### PROVIDED RECORDS
========
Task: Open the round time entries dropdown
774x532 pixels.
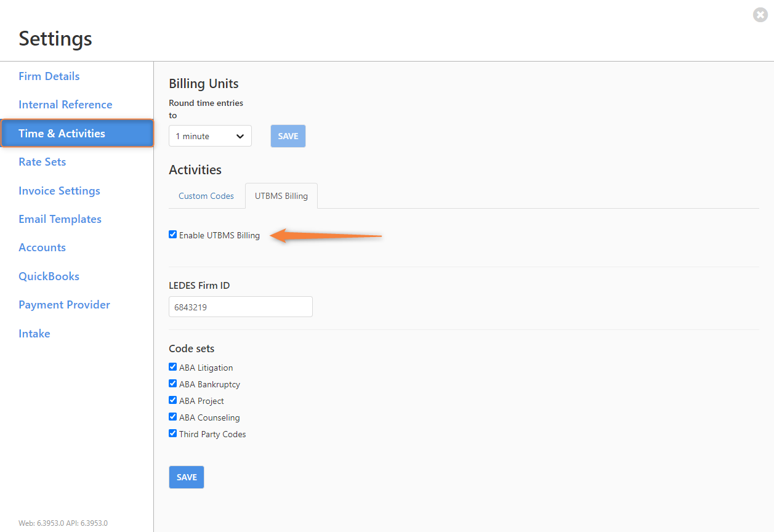Action: (210, 135)

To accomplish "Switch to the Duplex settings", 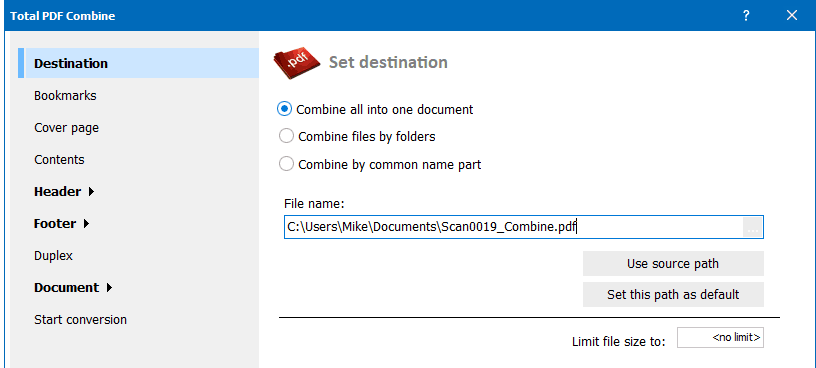I will (x=53, y=256).
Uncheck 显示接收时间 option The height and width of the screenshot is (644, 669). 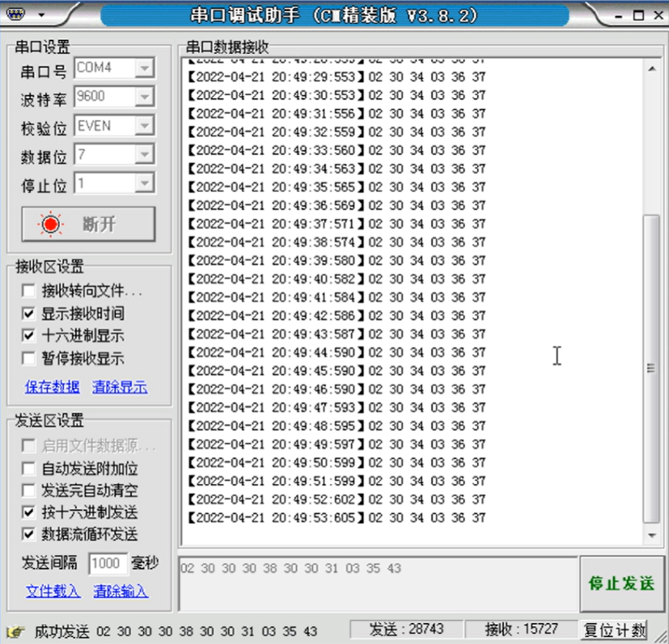tap(29, 313)
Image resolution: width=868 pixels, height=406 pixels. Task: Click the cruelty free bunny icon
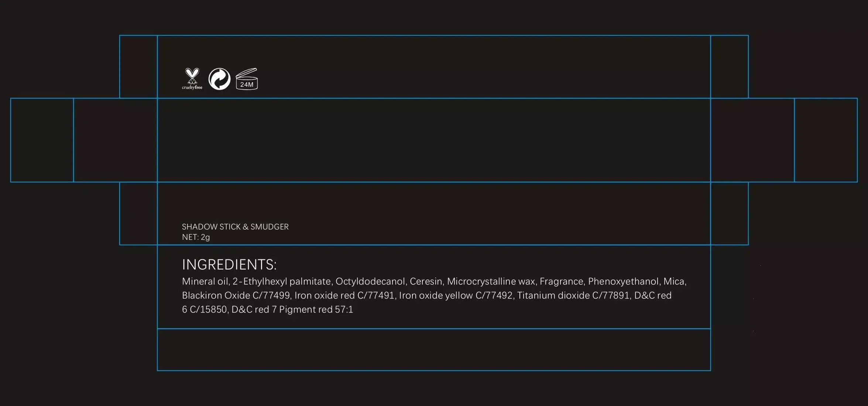tap(192, 78)
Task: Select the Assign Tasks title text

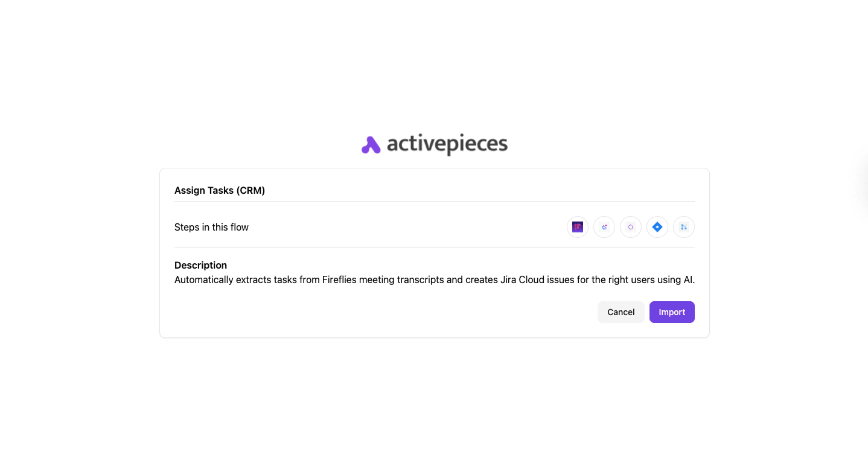Action: [204, 191]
========
### EXERCISE OBJECTIVE
The lines from the one with "Image resolution: width=868" to the end of the data above should be retyped exactly, both ends included, and pictures are to be left out.

### TASK RESPONSE
Image resolution: width=868 pixels, height=406 pixels. Task: Click the cruelty free bunny icon
tap(192, 78)
Task: Select the Assign Tasks title text

Action: [204, 191]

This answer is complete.